--- SOURCE MATERIAL ---
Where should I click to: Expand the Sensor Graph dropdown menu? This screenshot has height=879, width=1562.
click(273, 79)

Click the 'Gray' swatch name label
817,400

--

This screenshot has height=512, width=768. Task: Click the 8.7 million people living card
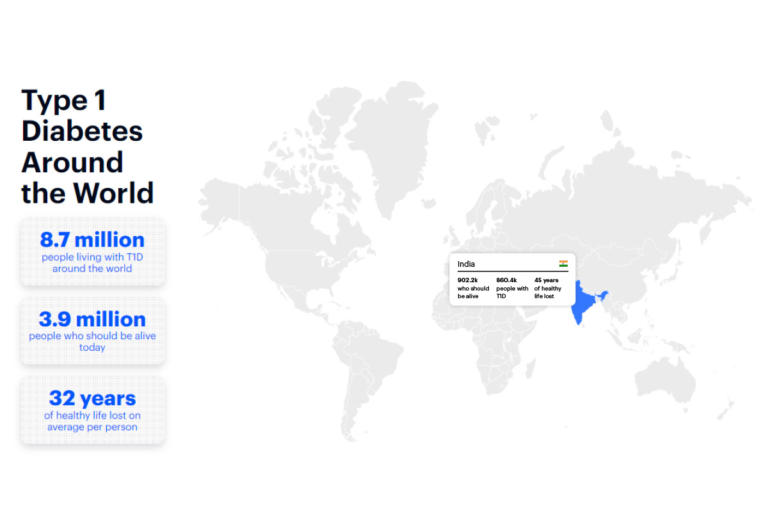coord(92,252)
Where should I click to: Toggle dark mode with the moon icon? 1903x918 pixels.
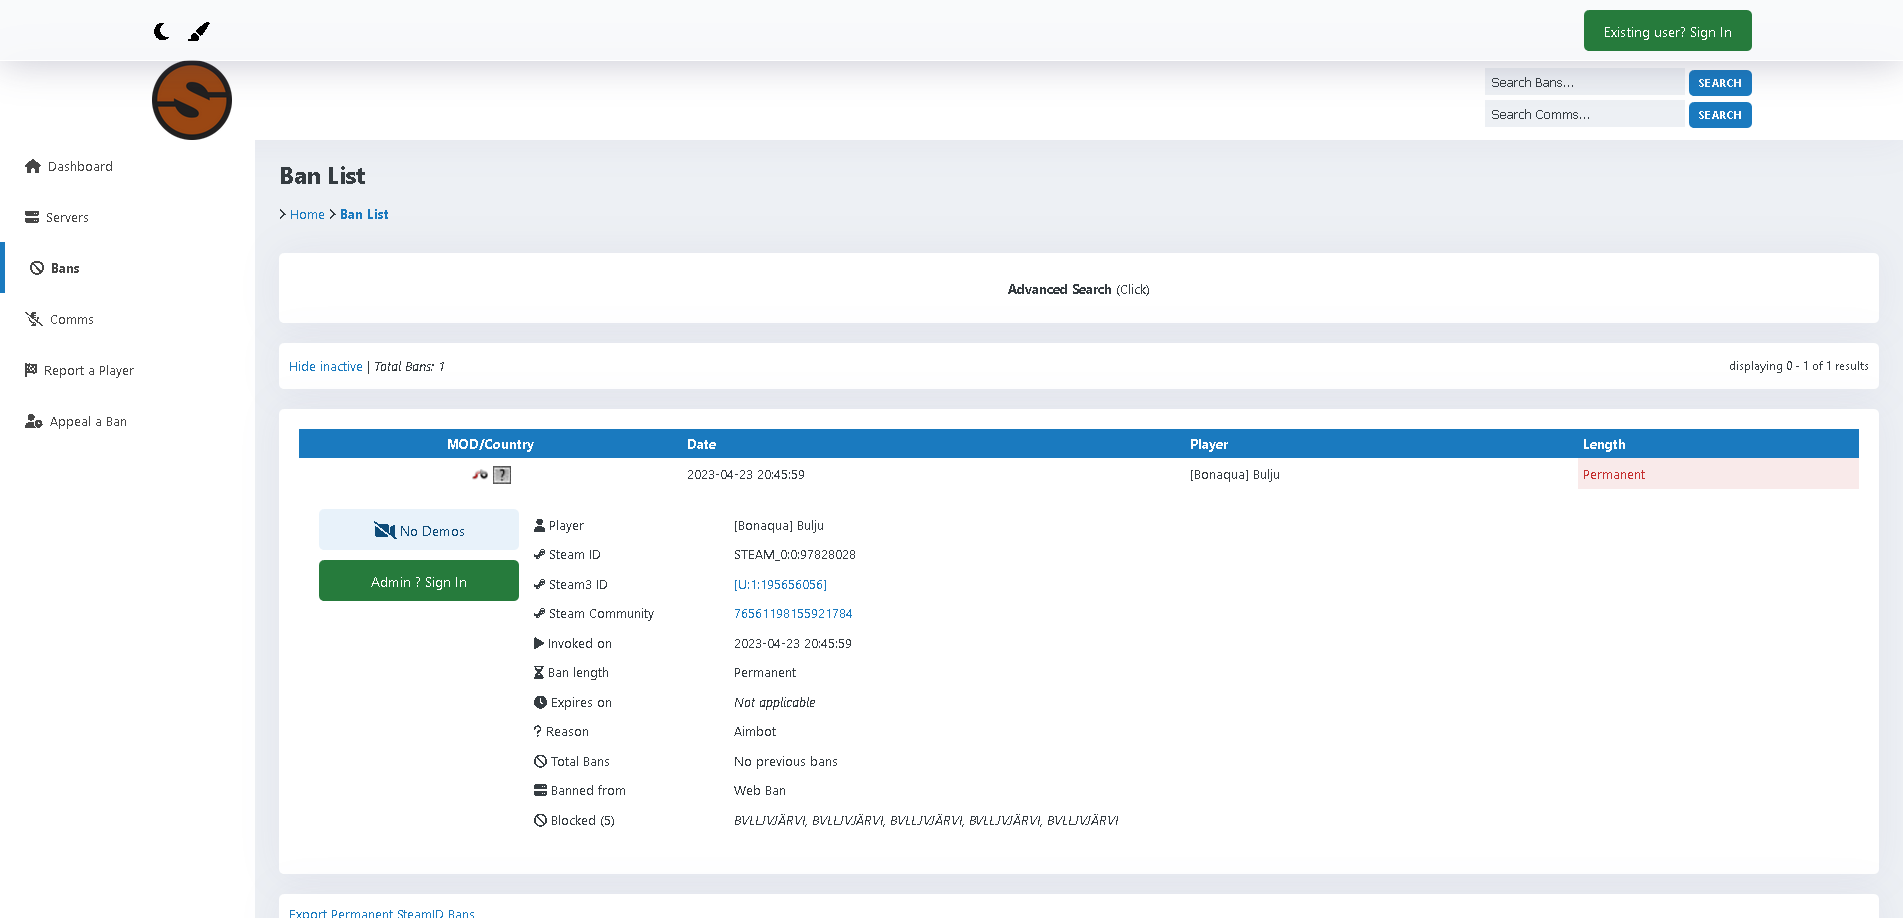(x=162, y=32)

* * *

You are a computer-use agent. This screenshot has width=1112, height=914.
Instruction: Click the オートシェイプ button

--- TASK DETAILS ---
Scan the lines above for "You are a computer-use" and for "Instruction: Click the オートシェイプ button". Repeat exactly the line holding each of them and every line in between.

--- SOLUTION ---
You are a computer-use agent. This screenshot has width=1112, height=914.
Instruction: Click the オートシェイプ button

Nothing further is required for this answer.